I spent the next few weeks worrying about how my face had been captured in a photograph and archived. I’d brought the government into my personal affairs—there was a spotlight on me. I tried to be positive, reasoning that if the New Zealand Security Intelligence Service was now involved I might get a bit of journalistic street cred, but thinking about it just made me more paranoid. The eye had turned in my direction, and it wasn’t blinking (Lord of the Rings, once an escapist comfort, now provided terrifying metaphors to overthink the situation with).
I was also worried for the people around me whom I had inadvertently involved. The car was registered in my girlfriend’s mum’s name. The pictures they took would have captured the number plate. They were probably assessing whether she was not only a primary school teacher, but a political agitator as well.
Life marched on. I actually received an invite to the satellite launch in the end—secret canapés!—but I’d already fudged together another piece on internet banking, so I didn’t go. I forgot that the government might be monitoring me because I snooped on their satellite wearing a poorly camouflaged cardigan—until one day at a craft market in the Hutt.
It was one of those bright, clouded days that surprise you by burning your face—the kind of day where you make poor judgements.
I was at the craft market as an errand boy. My girlfriend sold the clothes she had made while I fetched snacks and coffee, and carried out nonessential craft-related tasks. Journalism wasn’t paying much. I stood there. It was at the Dowse. I was just another exhibit.
A guy with shiny corkscrews of hair approached me while I was waiting for a coffee. He said I looked so much like a friend of his he just had to take a picture to show him. It was a bit weird, but it was the kind of situation where it felt equally weird to say no. I half agreed, and with the silent acknowledgment of a digital camera we were done. He bounced away, happy. Too happy. Staged happy. My face had been snapped again, enshrined in a high-res close-up. Swindled by the cheery openness of someone I can only assume was a very good spy.
I didn’t hear much from the government after that, except for the usual letters from the tax department and the accident insurance corporation (regarding a series of accidents involving innocuous household objects).

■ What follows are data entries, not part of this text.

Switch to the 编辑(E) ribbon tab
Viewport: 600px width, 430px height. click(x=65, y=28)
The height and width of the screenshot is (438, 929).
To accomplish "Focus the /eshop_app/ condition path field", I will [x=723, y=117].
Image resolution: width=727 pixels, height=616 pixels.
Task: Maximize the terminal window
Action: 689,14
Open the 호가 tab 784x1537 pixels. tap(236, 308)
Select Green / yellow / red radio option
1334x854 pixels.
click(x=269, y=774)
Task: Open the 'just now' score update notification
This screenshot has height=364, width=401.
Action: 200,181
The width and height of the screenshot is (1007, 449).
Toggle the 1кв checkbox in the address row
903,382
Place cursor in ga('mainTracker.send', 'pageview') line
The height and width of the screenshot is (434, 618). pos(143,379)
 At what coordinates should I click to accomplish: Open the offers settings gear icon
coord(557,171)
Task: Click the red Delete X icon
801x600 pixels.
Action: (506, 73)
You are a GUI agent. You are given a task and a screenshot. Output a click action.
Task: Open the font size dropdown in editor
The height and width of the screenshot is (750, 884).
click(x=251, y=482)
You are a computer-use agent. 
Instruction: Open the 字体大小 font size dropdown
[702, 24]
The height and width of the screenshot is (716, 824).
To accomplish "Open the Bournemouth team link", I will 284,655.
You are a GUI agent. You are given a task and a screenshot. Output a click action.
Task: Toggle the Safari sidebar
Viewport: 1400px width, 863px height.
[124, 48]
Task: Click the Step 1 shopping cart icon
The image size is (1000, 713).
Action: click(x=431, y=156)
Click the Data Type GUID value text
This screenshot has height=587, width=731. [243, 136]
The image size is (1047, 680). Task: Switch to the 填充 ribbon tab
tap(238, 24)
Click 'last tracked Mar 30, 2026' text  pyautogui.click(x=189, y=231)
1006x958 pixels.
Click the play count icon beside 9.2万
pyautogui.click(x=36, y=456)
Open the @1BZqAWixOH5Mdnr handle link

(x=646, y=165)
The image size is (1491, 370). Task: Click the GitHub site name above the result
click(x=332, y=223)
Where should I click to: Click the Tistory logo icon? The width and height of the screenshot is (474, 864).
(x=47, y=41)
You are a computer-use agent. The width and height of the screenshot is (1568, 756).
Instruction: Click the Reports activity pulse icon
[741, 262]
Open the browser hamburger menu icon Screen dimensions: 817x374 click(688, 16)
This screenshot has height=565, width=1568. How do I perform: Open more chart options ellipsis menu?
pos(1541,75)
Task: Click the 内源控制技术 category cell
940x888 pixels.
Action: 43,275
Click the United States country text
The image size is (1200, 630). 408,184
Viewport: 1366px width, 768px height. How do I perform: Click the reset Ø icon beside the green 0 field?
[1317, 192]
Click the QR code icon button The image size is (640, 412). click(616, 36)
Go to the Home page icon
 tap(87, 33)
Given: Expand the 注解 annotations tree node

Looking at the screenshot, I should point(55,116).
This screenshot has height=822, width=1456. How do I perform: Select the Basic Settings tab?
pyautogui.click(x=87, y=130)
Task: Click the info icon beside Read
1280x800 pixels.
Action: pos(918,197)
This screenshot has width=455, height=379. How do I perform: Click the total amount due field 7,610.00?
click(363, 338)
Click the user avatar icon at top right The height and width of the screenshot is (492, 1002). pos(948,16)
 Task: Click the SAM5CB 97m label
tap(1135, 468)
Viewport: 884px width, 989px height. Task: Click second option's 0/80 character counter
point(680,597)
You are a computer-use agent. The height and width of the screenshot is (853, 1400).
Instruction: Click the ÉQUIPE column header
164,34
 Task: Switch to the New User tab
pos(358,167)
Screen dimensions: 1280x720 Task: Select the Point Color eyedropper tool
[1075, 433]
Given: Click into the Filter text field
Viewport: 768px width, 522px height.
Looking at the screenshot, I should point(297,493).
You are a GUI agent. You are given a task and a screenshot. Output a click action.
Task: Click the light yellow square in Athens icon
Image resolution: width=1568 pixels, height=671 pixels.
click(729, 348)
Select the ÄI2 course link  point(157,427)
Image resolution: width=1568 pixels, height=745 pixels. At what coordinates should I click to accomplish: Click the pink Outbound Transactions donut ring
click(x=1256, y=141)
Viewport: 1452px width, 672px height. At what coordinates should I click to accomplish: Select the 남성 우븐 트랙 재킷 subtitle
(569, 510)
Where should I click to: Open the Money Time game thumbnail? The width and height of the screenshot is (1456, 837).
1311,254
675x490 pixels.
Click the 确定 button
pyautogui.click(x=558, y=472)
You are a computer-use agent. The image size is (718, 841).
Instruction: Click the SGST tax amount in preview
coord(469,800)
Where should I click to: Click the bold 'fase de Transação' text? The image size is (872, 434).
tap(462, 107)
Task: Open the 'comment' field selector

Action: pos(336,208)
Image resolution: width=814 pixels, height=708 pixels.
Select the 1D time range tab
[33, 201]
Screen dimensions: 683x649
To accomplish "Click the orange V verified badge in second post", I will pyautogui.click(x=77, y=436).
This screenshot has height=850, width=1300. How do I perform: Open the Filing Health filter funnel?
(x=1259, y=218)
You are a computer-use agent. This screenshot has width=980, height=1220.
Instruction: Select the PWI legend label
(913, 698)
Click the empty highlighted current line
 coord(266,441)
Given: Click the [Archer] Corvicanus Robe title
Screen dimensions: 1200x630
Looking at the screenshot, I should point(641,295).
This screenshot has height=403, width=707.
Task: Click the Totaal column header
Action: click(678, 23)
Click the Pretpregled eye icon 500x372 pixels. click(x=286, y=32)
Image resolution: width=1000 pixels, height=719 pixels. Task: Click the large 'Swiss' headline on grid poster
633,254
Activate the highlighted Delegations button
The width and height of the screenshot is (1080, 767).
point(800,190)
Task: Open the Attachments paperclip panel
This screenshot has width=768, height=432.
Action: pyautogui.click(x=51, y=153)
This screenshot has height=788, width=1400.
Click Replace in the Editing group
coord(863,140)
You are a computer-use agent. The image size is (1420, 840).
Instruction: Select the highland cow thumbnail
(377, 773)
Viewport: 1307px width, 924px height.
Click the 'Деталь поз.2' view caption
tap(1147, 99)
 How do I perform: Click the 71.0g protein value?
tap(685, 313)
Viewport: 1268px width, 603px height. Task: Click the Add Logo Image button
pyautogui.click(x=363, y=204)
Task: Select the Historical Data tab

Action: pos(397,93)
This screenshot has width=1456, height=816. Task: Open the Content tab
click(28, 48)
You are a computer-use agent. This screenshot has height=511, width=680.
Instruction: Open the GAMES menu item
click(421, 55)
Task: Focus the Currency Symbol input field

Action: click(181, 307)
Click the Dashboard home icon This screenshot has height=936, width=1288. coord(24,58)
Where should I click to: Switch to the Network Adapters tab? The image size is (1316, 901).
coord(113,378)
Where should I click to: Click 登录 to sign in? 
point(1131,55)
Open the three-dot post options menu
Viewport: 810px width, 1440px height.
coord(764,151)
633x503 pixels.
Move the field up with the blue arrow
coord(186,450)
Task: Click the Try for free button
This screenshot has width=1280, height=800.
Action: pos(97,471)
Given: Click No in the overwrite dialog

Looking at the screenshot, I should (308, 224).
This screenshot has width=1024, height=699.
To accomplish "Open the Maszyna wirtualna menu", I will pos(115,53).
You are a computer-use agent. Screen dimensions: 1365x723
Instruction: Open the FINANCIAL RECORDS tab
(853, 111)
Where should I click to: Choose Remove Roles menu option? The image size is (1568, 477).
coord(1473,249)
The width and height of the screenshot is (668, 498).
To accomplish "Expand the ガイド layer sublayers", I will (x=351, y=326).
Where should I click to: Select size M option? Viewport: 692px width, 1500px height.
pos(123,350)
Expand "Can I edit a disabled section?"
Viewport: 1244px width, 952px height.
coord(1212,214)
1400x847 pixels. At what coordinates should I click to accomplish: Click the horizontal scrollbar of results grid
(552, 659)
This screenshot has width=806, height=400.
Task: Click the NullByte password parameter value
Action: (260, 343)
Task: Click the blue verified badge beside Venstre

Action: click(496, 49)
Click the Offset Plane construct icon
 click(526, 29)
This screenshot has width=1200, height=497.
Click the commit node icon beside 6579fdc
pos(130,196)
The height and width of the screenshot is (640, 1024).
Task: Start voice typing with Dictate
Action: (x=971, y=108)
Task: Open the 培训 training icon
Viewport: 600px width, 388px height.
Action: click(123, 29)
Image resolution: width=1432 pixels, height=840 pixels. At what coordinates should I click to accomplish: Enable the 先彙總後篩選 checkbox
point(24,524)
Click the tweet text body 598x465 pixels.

I bumbled along at the security magazine until the editor decided all writers should have profile pictures in addition to a byline. It was the thing to do. Avatars were in—people wanted to see your face. In retrospect, I should have followed the lead of Steve Braunias when he wrote for the Listener. He eschewed the profile pic, adding a cartoon instead. He knew it was better they didn’t have your face.
I sent in a profile pic with my final piece of work, but the picture wasn’t included with the article. There was just a space where my face should have been. The assignments abruptly dried up after that. I guess the editor took one look and thought, no, that’s not the kind of face our readers want to see. He lacks credibility. Not investigative journalist material.